Spiritual Emergency: Addiction | Stanislav Grof MD. PhD.

Alcoholism and Drug Addiction as Psychospiritual Crisis

It makes good sense to describe addiction as a form of
transpersonal crisis (“spiritual emergency”), in spite of the fact that it differs in its external manifestations from more obvious types of psychospiritual crises. In addiction, like in the possession states, the spiritual dimension is obscured by the destructive and self-destructive nature of the disorder. While in other forms of spiritual crises people encounter problems because of their difficulty to cope with mystical experiences, in addiction the source of the problem is strong spiritual longing and the fact that the contact with the mystical dimension has not been made.

There exists ample evidence that behind the craving for drugs or alcohol is unrecognized craving for transcendence or wholeness (Grof 1987). Many recovering people talk about their restless search for some unknown missing element or dimension in their lives and describe their unfulfilling and frustrating pursuit of substances, foods, relationships, possessions, or power that reflects an unrelenting but vain effort to satiate this craving (Grof 1993).

The key to the understanding of addiction seems to be the fact that there exists a certain superficial similarity between mystical states and intoxication by alcohol or hard drugs. Both of these conditions share the feeling of dissolution of individual boundaries, dissipation of disturbing emotions, and transcendence of mundane problems. Although the intoxication with alcohol or drugs lacks many important characteristics of the mystical state, such as serenity, numinosity, and richness of philosophical insights, the experiential overlap is sufficient to seduce alcoholics and addicts into abuse.

William James was aware of this connection and wrote about it in Varieties of Religious Experience: “The sway of alcohol over mankind is unquestionably due to its power to stimulate the mystical faculties of human nature, usually crushed to earth by the cold facts and criticisms of the sober hour. Sobriety diminishes, discriminates, and says no; drunkenness expands, unites and says yes” (James 1961). James also saw the implications of this fact for therapy, which he expressed very succinctly in his famous statement: “The best treatment for dipsomania (an archaic term for alcoholism) is religiomania.”

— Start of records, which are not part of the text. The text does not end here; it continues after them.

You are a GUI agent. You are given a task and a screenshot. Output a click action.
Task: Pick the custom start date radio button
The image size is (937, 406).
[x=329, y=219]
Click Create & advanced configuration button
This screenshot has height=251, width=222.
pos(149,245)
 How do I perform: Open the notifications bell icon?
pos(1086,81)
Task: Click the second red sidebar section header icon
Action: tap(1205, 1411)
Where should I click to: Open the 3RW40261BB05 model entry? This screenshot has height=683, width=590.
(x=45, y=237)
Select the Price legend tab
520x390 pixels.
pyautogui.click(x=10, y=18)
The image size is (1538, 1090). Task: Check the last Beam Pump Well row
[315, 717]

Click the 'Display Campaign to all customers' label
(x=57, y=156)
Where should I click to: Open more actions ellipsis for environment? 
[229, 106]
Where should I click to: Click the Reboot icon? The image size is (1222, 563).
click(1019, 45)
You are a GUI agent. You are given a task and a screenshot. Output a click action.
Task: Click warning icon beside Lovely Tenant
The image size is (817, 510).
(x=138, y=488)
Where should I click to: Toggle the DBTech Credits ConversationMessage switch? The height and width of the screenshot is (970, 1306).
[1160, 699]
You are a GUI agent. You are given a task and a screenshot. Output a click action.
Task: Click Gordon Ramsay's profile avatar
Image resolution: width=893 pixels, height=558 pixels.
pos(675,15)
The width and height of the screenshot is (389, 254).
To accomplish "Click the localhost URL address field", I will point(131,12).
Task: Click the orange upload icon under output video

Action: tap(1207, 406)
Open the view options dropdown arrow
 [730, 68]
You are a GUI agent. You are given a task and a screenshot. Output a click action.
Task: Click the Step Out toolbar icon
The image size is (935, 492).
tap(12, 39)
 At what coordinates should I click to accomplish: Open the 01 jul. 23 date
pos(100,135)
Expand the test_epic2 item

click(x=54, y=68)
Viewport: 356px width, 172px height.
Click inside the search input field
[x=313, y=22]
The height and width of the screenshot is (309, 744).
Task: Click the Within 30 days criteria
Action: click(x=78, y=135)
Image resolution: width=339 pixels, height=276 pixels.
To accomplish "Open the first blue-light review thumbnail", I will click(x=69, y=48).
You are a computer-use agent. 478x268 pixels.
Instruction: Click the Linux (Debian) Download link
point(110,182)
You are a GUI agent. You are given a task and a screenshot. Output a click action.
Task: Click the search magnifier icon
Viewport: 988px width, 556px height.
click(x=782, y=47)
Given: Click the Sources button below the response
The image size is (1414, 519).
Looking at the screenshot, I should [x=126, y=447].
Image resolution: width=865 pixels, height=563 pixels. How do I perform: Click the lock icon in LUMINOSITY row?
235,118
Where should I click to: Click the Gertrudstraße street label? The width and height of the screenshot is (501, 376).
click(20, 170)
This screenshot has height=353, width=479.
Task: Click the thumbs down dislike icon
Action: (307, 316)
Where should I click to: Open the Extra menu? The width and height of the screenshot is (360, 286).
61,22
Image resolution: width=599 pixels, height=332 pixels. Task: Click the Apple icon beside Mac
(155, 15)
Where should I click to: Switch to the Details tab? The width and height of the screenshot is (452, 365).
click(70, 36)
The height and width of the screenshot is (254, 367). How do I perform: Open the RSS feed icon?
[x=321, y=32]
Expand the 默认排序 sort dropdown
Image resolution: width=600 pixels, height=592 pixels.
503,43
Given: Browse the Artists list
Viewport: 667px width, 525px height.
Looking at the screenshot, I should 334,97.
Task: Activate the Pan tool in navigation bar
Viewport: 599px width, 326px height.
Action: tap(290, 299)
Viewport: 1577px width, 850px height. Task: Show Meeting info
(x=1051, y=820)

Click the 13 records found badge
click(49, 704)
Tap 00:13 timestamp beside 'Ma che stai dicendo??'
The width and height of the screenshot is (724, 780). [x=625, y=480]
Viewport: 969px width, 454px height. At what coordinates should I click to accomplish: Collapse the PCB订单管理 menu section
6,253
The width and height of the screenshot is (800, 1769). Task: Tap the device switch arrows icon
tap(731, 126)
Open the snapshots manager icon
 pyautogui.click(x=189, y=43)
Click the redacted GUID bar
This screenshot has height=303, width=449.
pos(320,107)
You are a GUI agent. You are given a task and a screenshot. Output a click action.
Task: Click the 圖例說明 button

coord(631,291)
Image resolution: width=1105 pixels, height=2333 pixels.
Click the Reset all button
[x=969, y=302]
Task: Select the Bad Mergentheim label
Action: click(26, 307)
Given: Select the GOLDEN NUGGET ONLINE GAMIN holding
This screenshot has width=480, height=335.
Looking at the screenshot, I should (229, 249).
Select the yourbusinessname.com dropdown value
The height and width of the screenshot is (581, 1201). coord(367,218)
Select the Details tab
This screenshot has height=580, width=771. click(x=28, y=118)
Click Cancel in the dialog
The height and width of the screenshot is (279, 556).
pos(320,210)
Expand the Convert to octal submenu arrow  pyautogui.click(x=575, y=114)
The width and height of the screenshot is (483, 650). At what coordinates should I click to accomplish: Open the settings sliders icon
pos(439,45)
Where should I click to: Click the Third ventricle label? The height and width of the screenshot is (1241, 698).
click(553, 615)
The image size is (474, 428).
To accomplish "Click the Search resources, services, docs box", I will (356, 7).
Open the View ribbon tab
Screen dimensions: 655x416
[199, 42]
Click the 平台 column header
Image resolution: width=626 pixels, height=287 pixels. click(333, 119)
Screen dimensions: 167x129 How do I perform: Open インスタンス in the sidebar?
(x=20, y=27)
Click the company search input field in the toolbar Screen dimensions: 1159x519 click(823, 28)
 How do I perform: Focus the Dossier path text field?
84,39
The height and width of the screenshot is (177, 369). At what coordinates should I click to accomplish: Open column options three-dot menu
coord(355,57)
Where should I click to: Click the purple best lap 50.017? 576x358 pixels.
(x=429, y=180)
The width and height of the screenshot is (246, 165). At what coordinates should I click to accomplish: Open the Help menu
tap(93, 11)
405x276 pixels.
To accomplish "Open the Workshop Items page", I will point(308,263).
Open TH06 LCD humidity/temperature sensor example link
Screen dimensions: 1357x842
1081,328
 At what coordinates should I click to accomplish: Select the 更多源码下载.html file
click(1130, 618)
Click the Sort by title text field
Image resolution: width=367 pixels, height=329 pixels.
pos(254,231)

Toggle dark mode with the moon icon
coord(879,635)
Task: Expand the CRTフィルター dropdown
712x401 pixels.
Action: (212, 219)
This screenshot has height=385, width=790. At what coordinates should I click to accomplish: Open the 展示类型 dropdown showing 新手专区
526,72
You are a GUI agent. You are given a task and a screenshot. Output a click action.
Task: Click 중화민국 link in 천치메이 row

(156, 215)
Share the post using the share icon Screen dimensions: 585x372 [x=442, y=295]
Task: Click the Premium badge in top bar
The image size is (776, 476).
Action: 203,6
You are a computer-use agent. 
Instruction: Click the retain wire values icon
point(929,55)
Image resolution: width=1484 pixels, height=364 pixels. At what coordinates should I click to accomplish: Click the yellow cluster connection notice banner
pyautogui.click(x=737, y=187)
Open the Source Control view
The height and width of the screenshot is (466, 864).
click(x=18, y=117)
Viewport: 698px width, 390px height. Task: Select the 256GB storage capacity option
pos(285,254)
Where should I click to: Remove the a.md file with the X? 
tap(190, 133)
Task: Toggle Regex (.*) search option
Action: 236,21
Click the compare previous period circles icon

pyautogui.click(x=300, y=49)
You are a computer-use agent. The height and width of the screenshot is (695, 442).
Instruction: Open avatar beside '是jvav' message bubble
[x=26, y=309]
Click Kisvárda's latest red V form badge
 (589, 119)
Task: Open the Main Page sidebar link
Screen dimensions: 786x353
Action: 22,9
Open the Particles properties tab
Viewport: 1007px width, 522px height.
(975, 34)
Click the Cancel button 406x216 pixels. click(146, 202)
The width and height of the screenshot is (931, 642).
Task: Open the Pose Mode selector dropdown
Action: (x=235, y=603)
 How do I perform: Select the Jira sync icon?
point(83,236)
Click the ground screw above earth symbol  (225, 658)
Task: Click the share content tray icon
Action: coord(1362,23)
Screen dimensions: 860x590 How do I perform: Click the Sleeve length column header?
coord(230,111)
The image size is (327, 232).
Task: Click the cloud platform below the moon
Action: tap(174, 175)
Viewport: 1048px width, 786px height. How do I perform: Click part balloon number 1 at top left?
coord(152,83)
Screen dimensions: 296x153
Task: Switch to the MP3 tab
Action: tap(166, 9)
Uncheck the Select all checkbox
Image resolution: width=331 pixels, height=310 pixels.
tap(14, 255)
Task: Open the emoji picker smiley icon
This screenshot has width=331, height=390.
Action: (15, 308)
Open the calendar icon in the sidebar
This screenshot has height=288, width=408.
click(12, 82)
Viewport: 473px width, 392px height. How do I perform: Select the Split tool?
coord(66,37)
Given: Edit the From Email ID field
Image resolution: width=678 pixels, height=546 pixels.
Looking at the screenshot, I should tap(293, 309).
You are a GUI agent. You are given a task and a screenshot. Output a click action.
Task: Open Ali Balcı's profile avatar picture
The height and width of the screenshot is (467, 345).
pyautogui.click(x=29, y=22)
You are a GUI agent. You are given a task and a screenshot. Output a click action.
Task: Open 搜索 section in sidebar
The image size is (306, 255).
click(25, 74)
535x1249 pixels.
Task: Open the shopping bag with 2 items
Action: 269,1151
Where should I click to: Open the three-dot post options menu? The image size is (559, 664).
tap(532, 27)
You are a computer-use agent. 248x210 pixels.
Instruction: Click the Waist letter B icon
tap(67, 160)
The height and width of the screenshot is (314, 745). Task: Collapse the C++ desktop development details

C. G. Jung’s independent insight in this regard was instrumental in the development of the worldwide network of Twelve Step Programs. It is not generally known that Jung played a very important role in the history of Alcoholics Anonymous (AA). The information about this little-known aspect of Jung’s work can be found in a letter that Bill Wilson, the cofounder of AA, wrote to Jung in 1961 (Wilson and Jung 1963). Jung had a patient, Roland H., who came to him after having exhausted other means of recovery from alcoholism. Following a temporary improvement after a year’s treatment with Jung, he suffered a relapse. Jung told him that his case was hopeless and suggested that his only chance was to join a religious community and hope for a profound spiritual experience. Roland H. joined the Oxford Group, an evangelical movement emphasizing self-survey, confession, and service. There he experienced a religious conversion that freed him from alcoholism. He then returned to New York City and became very active in the Oxford Group there. He was able to help Bill Wilson’s friend, Edwin T., who in turn helped Bill Wilson in his personal crisis. In his powerful
spiritual experience, Bill Wilson had a vision of a worldwide chain-style fellowship of alcoholics helping each other.
Years later, Wilson wrote Jung a letter, in which he brought to his attention the important role that Jung played in the history of AA. In his answer, Jung wrote in reference to his patient: “His craving for alcohol was the equivalent, on a low level, of the spiritual thirst of our being for wholeness, expressed in medieval language: the union with God.” Jung pointed out that in Latin, the term spiritus covers both meanings — alcohol and spirit. He then expressed very succinctly his belief that only a deep spiritual experience can save people from the ravages of alcohol. He suggested that the formula for treatment of alcoholism is “Spiritus contra spiritum,” James’s and Jung’s insights have since been confirmed by the experiences of the Twelve Step Program and by clinical research with psychedelics (Grof 1980).